● **PROVIDED INFORMATION**:
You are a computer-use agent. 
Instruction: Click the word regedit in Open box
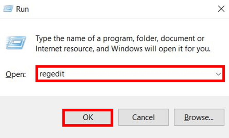[52, 74]
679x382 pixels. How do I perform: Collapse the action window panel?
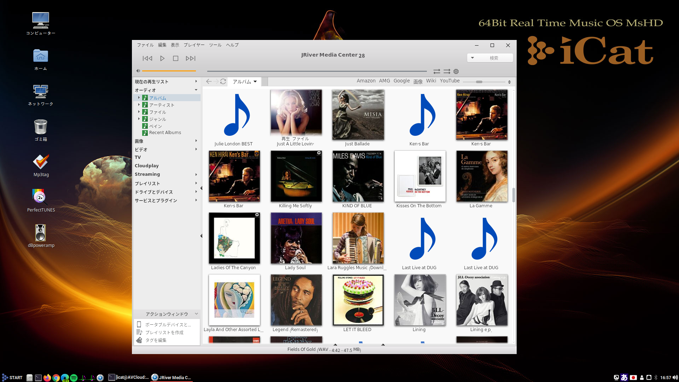[196, 314]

● **GOAL**:
Write out every line of the material again, requests included, with each coordinate in the answers raised by 54. Leave the pictures out.

● **FINISHED EXERCISE**:
You are a computer-use agent. 
Instruction: Click the word regedit in Open box
[106, 128]
679x382 pixels. How do I perform: Collapse the action window panel?
[250, 368]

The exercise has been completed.